EXTRACTED RECORDS: Begin

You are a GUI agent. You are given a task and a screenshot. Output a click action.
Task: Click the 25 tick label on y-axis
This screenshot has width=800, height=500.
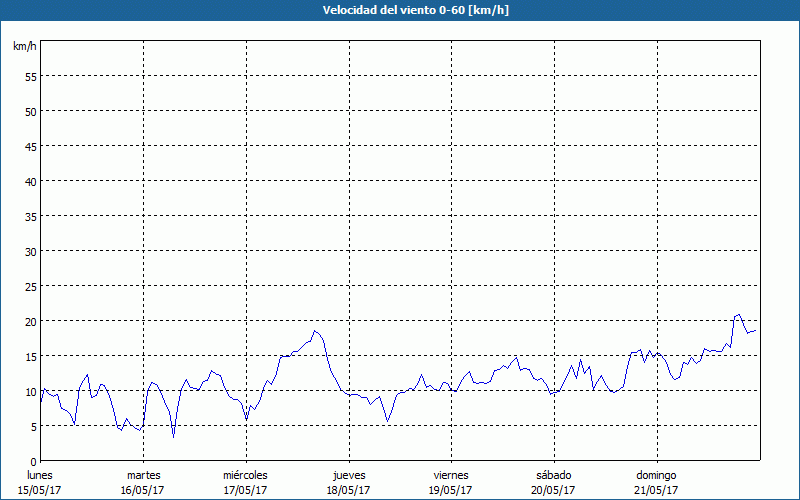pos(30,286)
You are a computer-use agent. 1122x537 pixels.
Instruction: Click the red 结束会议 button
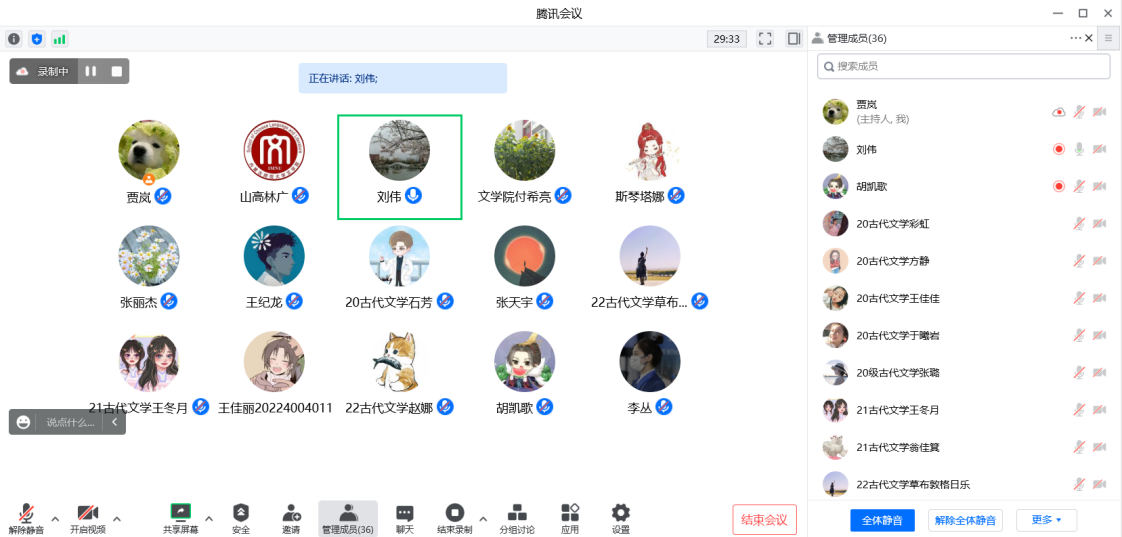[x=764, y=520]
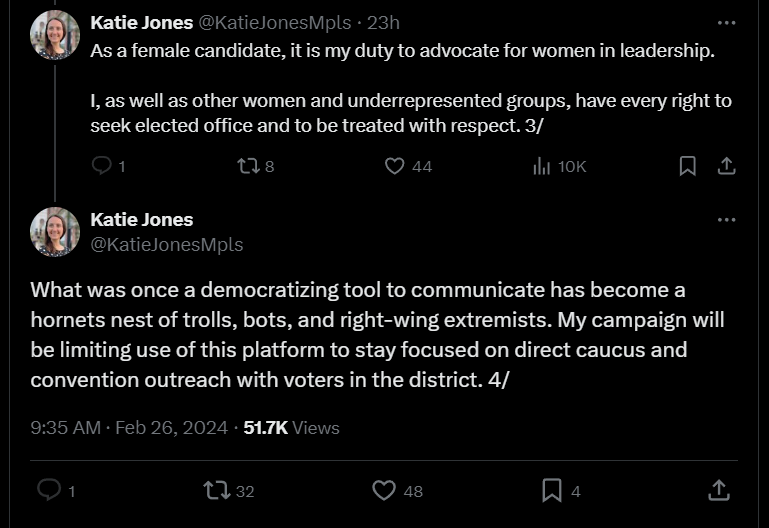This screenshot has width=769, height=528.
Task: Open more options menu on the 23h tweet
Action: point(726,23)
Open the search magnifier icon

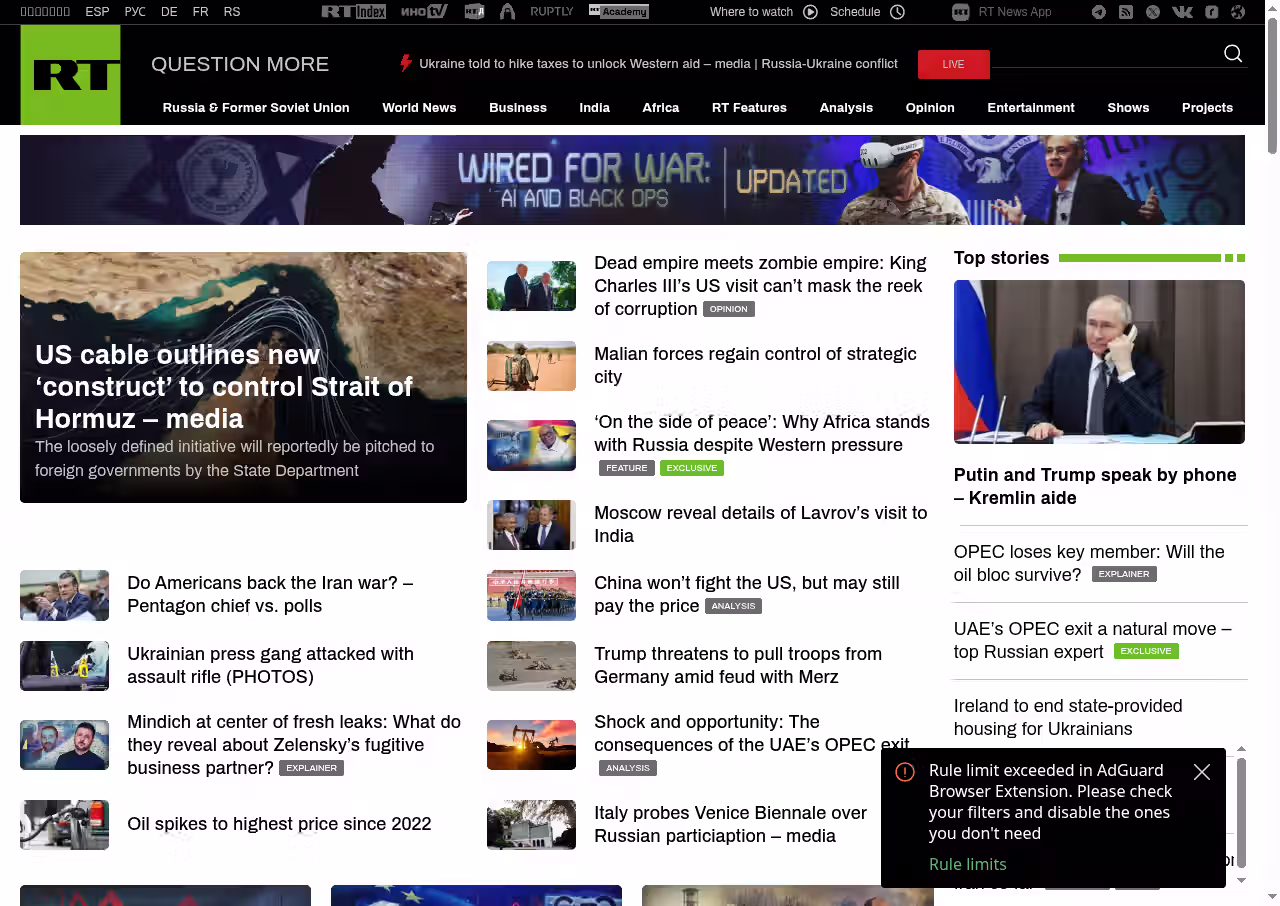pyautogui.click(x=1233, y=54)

EXTRACTED RECORDS: End

Nothing but a number should be given: the count of lines above in which the word "agent" occurs.

2